Raphaele senkt den Blick. "Nein, Onkel. Es ist nur ..."

"Was möchtest du sagen?"

"Mir ist bewusst, dass ich nicht der capobastone bin, den du dir gewünscht hättest. Es sind nur die tragischen Umstände, die mich in diese Position gehoben haben."

Wieder senkt sich ein bleiernes Gewicht auf Forcones Herz. Emanuele, geliebter Sohn. Was soll nun werden? Rasch drängt er die schwarzen Gedanken zur Seite. "Natürlich wäre mein Sohn die erste Wahl gewesen, das ist uns beiden klar. Aber da Gott es anders bestimmt hat, bin ich glücklich, einen so fähigen und verlässlichen Mann an meiner Seite zu haben, wie du es bist."
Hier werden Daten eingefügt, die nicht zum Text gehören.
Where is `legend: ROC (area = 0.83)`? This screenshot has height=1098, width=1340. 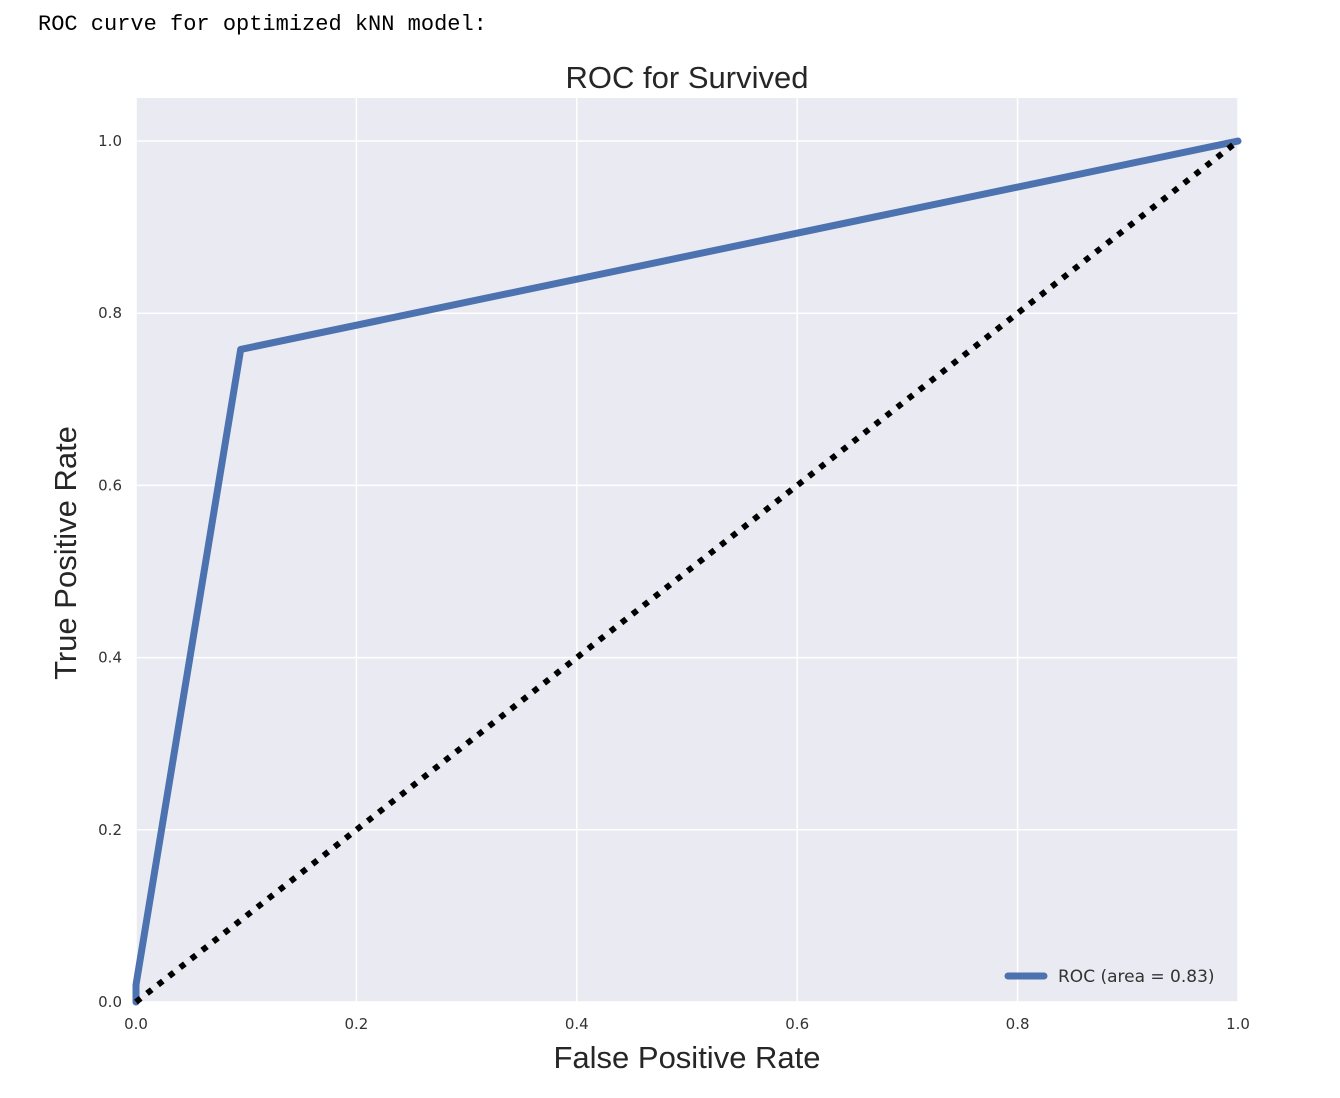
legend: ROC (area = 0.83) is located at coordinates (1110, 977).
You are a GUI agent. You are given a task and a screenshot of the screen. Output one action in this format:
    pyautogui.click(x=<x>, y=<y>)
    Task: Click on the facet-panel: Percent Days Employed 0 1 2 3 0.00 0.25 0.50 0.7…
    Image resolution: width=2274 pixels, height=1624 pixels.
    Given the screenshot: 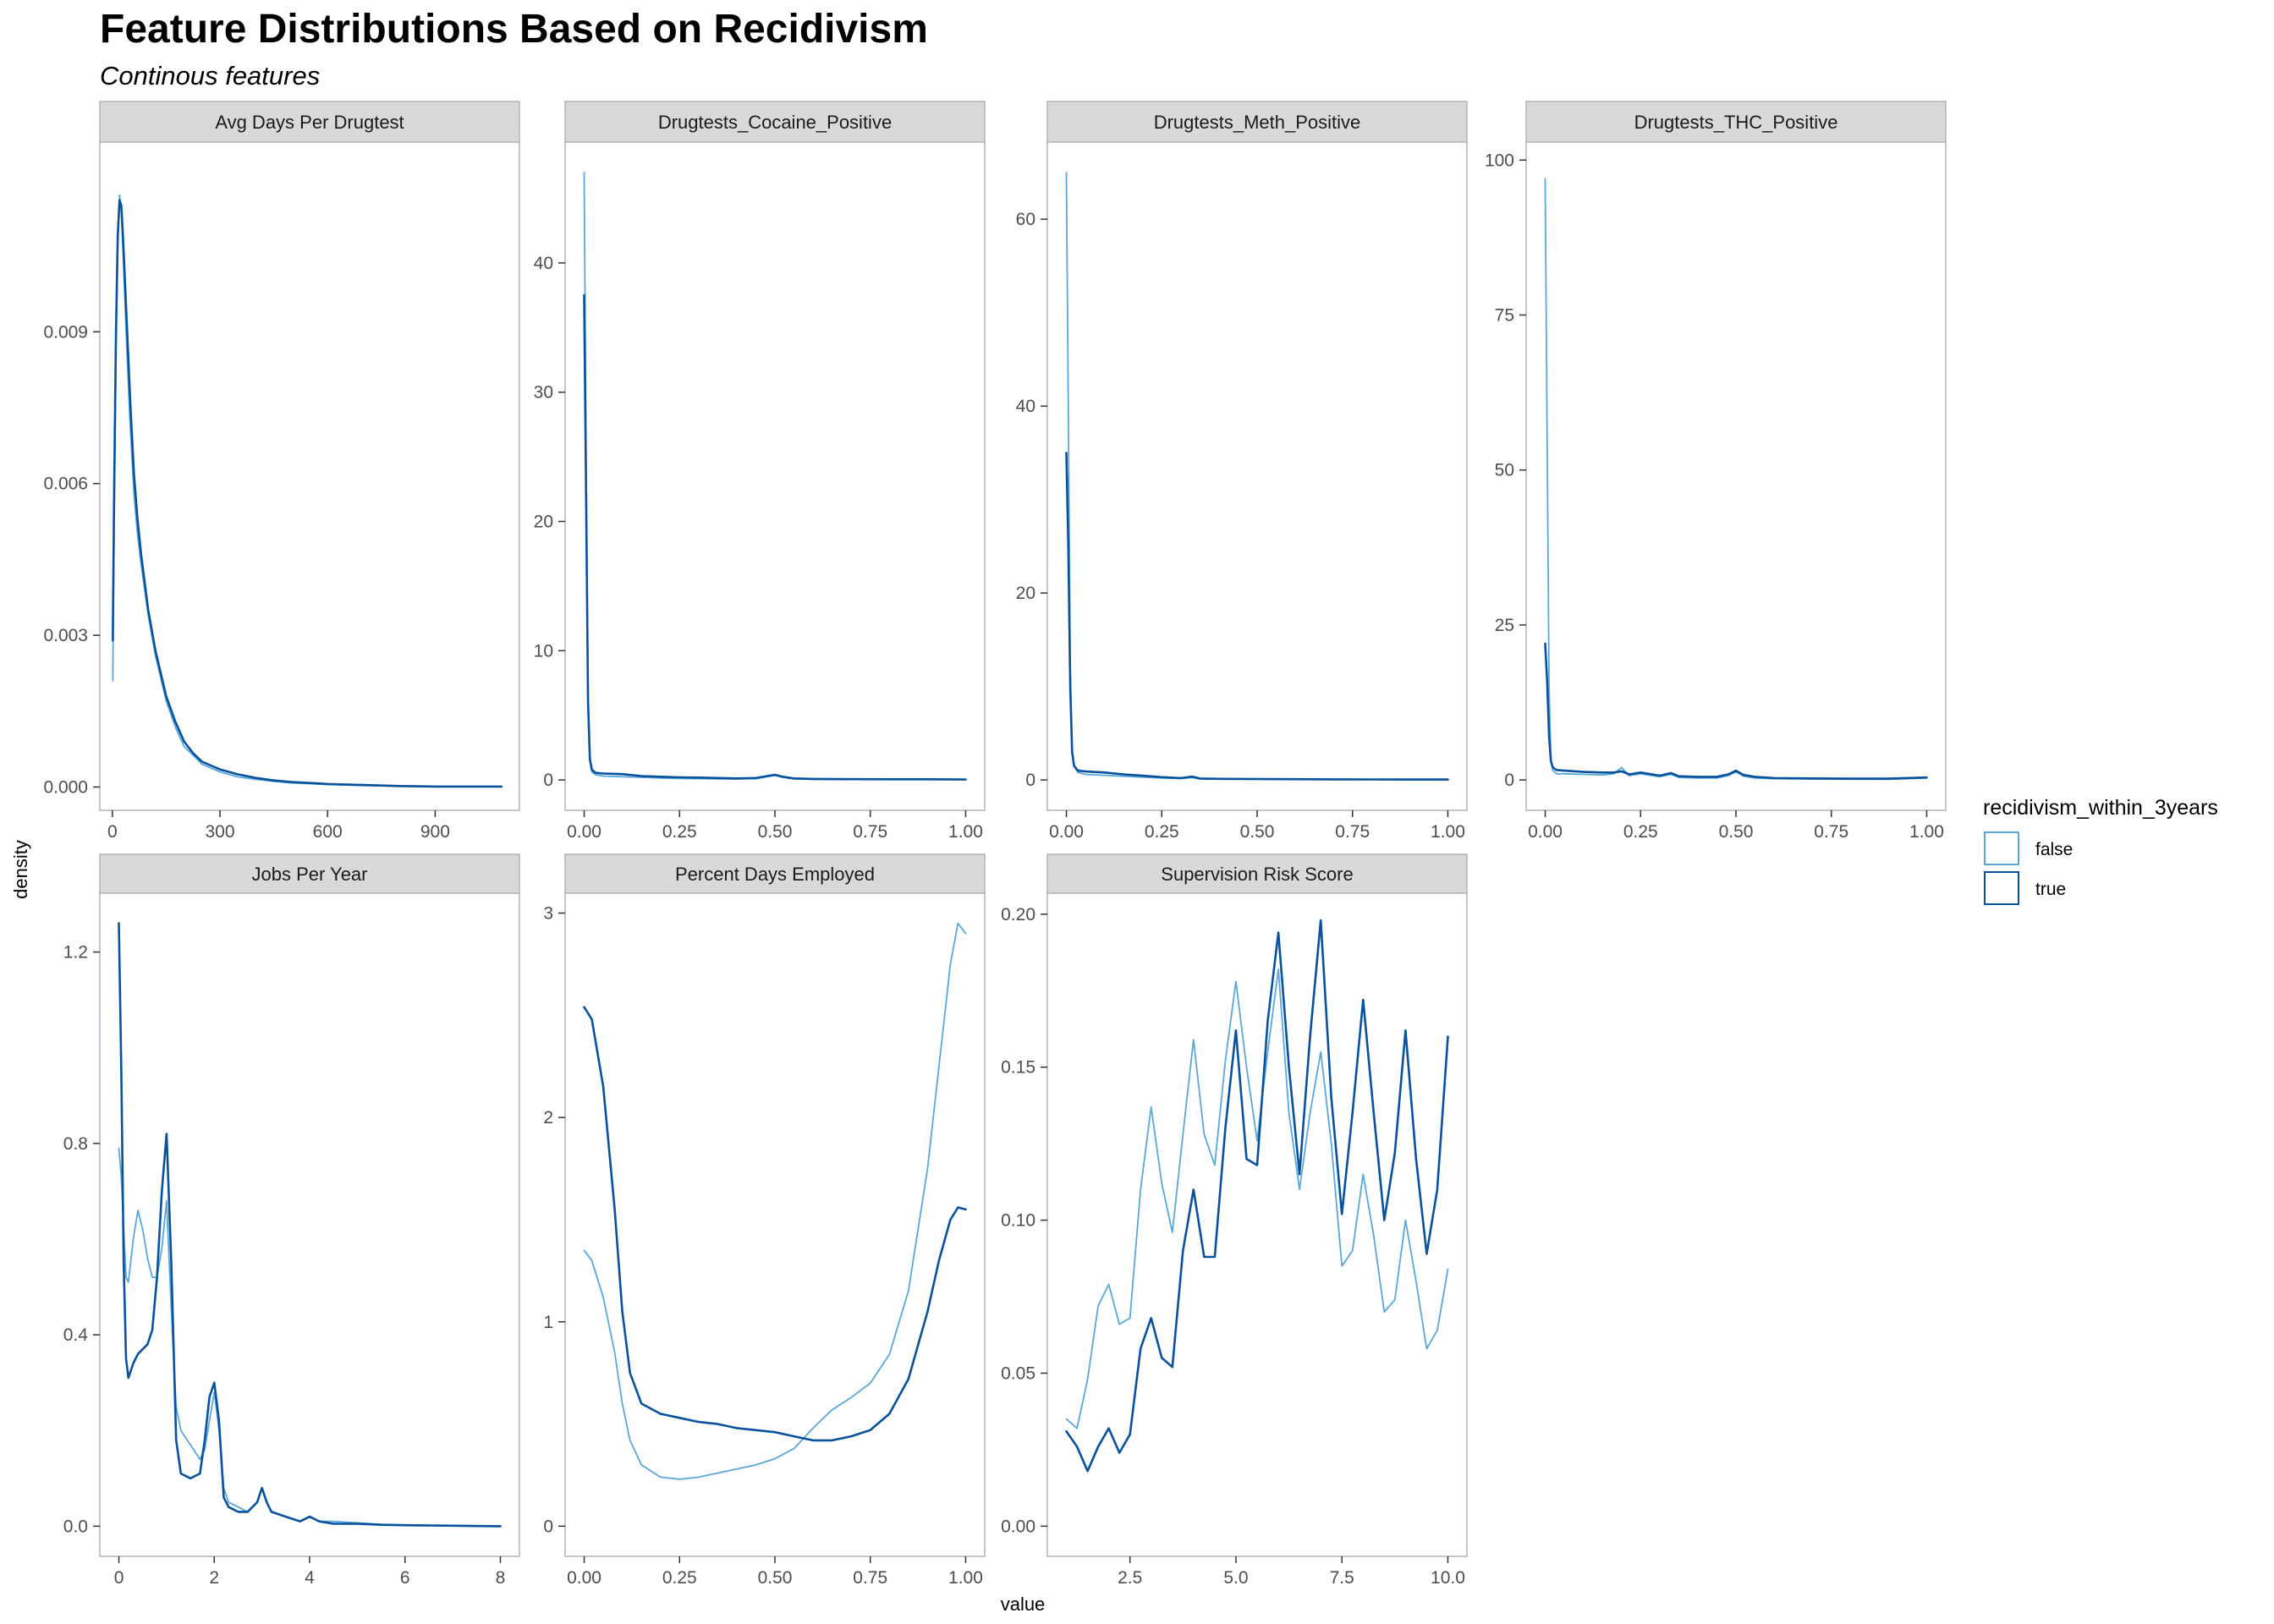 What is the action you would take?
    pyautogui.click(x=764, y=1220)
    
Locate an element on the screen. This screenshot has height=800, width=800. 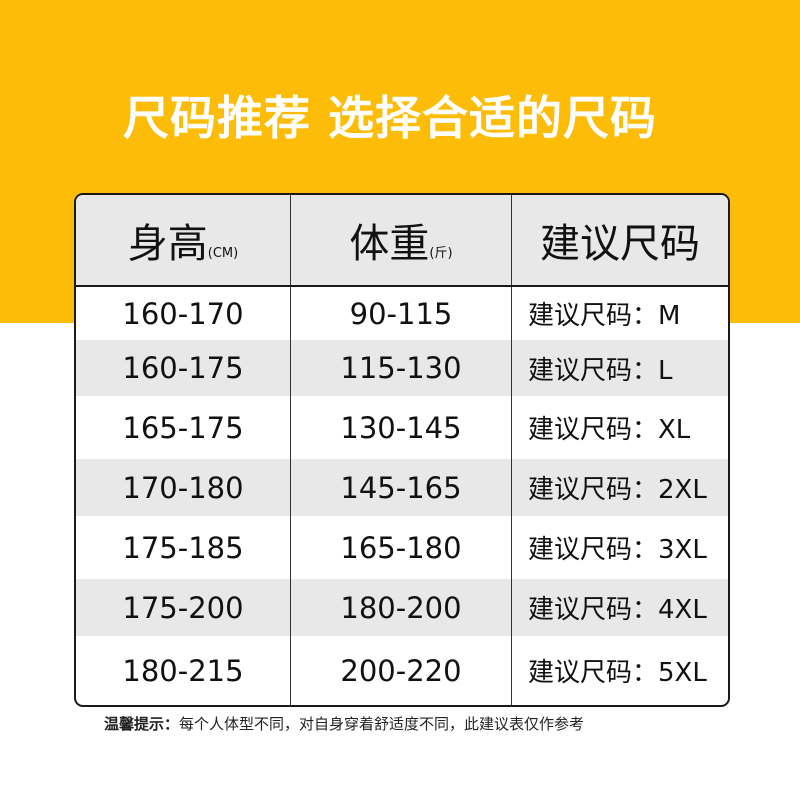
cell-height: 160-175 is located at coordinates (184, 368).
Raphaele blickt hoffnungsvoll auf seinen Onkel. "Ist das wirklich deine Ansicht?"

"Sei sicher, ich werde immer hinter dir stehen."

Raphaele greift sanft die rechte Hand seines Onkels, führt sie zum Mund und küsst sie. "Ich danke dir, Onkel."

"Mit Gottes Hilfe wirst du ein großer capobastone werden."

Schweigend blicken sich die Männer an. "Darf ich dich fragen, was das mit den Teufeln zu tun hat?"

"Ein guter Plan berücksichtigt Details, Dinge, die auf den ersten Blick keine Bedeutung haben, aber letztendlich über Erfolg oder Misserfolg entscheiden."

"Und die Einbeziehung der Teufel ist ein solches Detail?"

"Erst die Teufel machen das strategische Ziel möglich, das wir anstreben."

Raphaele versinkt in intensive Überlegungen. Inwiefern die Teufel das Projekt positiv beeinflussen können, ist ihm auch jetzt nicht klar. Trotzdem muss er das Thema ruhen lassen, um in der Wertschätzung seines Onkels nicht abzugleiten. Ein begriffsstutziger capobastone? Das würde sein Onkel, der selbst einer der Größten und ihnen ist, nicht dulden. Er wird die Antwort selbst finden müssen.

"Ich habe heute Nacht einen Telefontermin mit einem Vertrauten in der Botschaft, von der wir sprachen", berichtet er seinem Onkel. "Ich werde bei dieser Gelegenheit noch einmal Druck machen."

"Tu das, Neffe." Forcone fühlt bleierne Müdigkeit auf sich herabsinken.